Follow in the footsteps of the Last Anglo-Saxon King of England, Harold Godwinson, as he fights to defend his fledgling kingdom. Visit the battlefields near York at Fulford and Stanford Bridge; before travelling south to Pevensey on the East Sussex coast where William Duke of Normandy came ashore. Explore the battlefield at Battle near Hastings where the fate of the English crown was to be decided.
Join one of our Expert guides on a tour of the 1066 Battlefields, follow the battles and see how they developed.
On 5th January 1066, King Edward the Confessor died following a coma without a bloodline heir. Before passing away, however, he briefly regained consciousness and placed his widow and the kingdom into Harold's "protection". When the Witenagemot, a meeting of the nobles of England, convened the next day they selected Harold as Edward's successor and he was crowned the following day. Harold Godwinson was not the only claimant to the English throne, his most notable rivals were Harold Hardrada, King of Norway, and William, Duke of Normandy. In response to Harold Godwinson's coronation his two main rivals began gethering their forces.
King Harold Godwinson perceiving the threat to be greatest from Normandy, assembled his troops on the Isle of Wight ready to face an invasion across the English Channel. William's fleet, however, remained in port for almost seven months and on 8th September 1066, with provisions running low, King Harold disbanded his army and returned to London. That very same day, Harold Hardrada joined Harold Godwinson's brother Tostig and invaded; landing with his fleet at the mouth of the River Tyne. Hardrada and Tostig defeated the English earls, Edwin of Mercia and Morcar of Northumbria, at the Battle of Fulford near York on 20th September 1066 and laid seige to the Northern city. York surrendered to their forces on 24th September and it was agreed that Hardrada and Tostig would meet with the represenatives at York at Stamford bridge the next day to decide the city's fate.

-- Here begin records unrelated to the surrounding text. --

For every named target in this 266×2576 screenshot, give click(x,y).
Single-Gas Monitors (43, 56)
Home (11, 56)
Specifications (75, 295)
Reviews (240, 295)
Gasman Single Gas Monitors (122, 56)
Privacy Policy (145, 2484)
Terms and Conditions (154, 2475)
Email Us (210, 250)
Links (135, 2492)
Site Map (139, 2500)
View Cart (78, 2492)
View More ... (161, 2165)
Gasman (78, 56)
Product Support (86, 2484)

On 24th September 1066 King Harold, having led his army north on a forced march from London in just four days, arrived at Tadcaster, just seven miles from the anchored Norwegian fleet which was at Riccall. The next day he marched his army through York and out to the east of the city towards Stamford Bridge. Hardrada and Tostig, expecting to receive the citizens of York had left their base that morning clad only in light armour. As they waited they saw the glint of helmets approaching and soon realised that King Harold Godwinson with his heavily armoured host was descending upon them. Legend has it that the bridge at Stamford was held by a single Norseman giving time for Hardrada and Tostig to regroup their small force into a shield-wall formation. King Harold's Englishmen, however, crossed by a nearby ford and soon battle was joined. Hardrada's army was defeated; the King of Norway being struck in the throat by an arrow and killed early in the battle.

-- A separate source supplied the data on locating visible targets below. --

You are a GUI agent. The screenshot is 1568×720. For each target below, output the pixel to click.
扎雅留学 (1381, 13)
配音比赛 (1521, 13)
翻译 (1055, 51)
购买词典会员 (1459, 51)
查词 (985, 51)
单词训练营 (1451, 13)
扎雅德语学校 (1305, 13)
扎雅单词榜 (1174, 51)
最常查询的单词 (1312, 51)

Whilst King Harold Godwinson wa occupied in the north, William's fleet had set sail from Dives-sur-Mer; several ships sank in storms and the fleet was forced to take shelter at Saint-Valery-sur-Somme to wait for a more favourable wind. On 27th September 1066 the Norman fleet finally set sail for England and landed the following day at Pevensey on the coast of East Sussex. King Harold's victory at Stamford Bridge was thus was short-lived and he had to turn his army around and march 241 miles (386 kilometres) to intercept William. Harold's army built an earthworks near Hastings barring William's direct route to London Harold had the advantage, all he had to do was wait for reinforcements to arrive and then push William back into the sea. William knew this and had to act, so he brought his forces closer to Harold's. The two armies clashed at Senlac Hill (near the present town of Battle) not far from Hastings on 14th October 1066, where after nine hours of hard fighting, Harold was killed and his forces routed.
Harold's forced march to fight Hardrada and Tostig at Stamford Bridge and then move at utmost speed south to meet the Norman invasion, all in less than three weeks, is widely seen as a primary factor in William's victory at Hastings. Indeed, William's victory was a tight run thing as he was close to defeat when Harold was killed in the Battle of Hastings.